Je fais beaucoup d'efforts avec les patients et je pense assez bien m'en sortir. En tout cas j'ai rarement eu des retours négatifs sur ma manière de me comporter de la part des patients eux-mêmes. Je pense que ça aurait parfois été justifié, je pense notamment à une situation où, à 3h du matin sur une garde de 24h, je n'ai pas réussi à faire les efforts nécessaires pour tout expliquer, rassurer ... dans une situation où ça aurait été franchement nécessaire. Je m'en veux beaucoup et j'ai redoublé d'efforts depuis, je pense que je m'améliore encore même si ce n'est pas toujours parfait. Par contre je ne pense pas que mes difficultés aient un jour impacté la qualité des soins en eux-mêmes, au-delà de l'aspect relationnel avec les patients.

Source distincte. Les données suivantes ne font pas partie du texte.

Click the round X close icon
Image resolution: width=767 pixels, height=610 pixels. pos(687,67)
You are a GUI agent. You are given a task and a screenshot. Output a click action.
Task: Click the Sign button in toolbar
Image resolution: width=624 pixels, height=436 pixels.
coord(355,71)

Avec les collègues, c'est beaucoup plus compliqué. Je fais des efforts en priorité dans la relation avec les patients, mais j'ai souvent du mal à faire les efforts qui seraient nécessaires avec les collègues, surtout paramédicaux. Généralement je m'en sors avec les autres médecins (les équipes se composent d'un nombre raisonnable de personnes et on se côtoie au quotidien donc tout le monde apprend à se connaître, et même si mes particularités déplaisent à certains, les gens finissent par faire avec, de toute façon ils n'ont pas vraiment le choix). Pour les paramédicaux, aussi bien infirmiers qu'aides soignants, ils fonctionnent par roulements avec des changements d'équipe plusieurs fois par jour. J'ai des difficultés pour les reconnaître (je reconnais mal les visages de base) et retenir leurs prénoms, ce qui n'aide pas à communiquer par la suite. Et on a moins l'opportunité d'apprendre à se connaître mutuellement. Ça m'a déjà causé pas mal de souci au cours de mes études, ça reste compliqué actuellement et je n'ai à ce jour pas trouvé de solution pour améliorer les choses à ce niveau là.
Une autre chose que tu n'évoques pas mais qui me semble importante, c'est l'impact que les difficultés au travail liées au SA ont sur les autres aspects de la vie.
J'adore mon travail, et je fais beaucoup d'efforts dans ce cadre là pour "être un bon médecin". Cependant, plus je fais d'efforts au travail, moins je suis capable d'en faire dans le cadre de la vie privée. Je suis donc moins disponible pour en faire pour mon conjoint, et pour ma famille (parents, frères et soeurs ...). Je n'avais pas pensé à cet impact en m'engageant dans une voie professionnelle qui implique des relations sociales, mais ça me semble important à l'heure actuelle et c'est une chose donc je "souffre" parce qu'il y a un véritable dilemme : offrir la meilleure qualité de soins possible à mes patients versus faire un peu moins d'efforts au travail pour en faire un peu plus dans le cadre privé.
J'espère que ça répondra au moins en partie à tes interrogations. Au final, je pense que si tu est vraiment motivé(e) et que tu te penses capable de t'épanouir dans cette voie, il ne faut pas chercher toi même à te freiner.
Et dans tous les cas, si ça se révélait être une mauvaise décision, ce n'est pas irrémédiable, tu peux toujours te réorienter secondairement. Ça vaut le coup d'essayer si c'est ce que tu désires.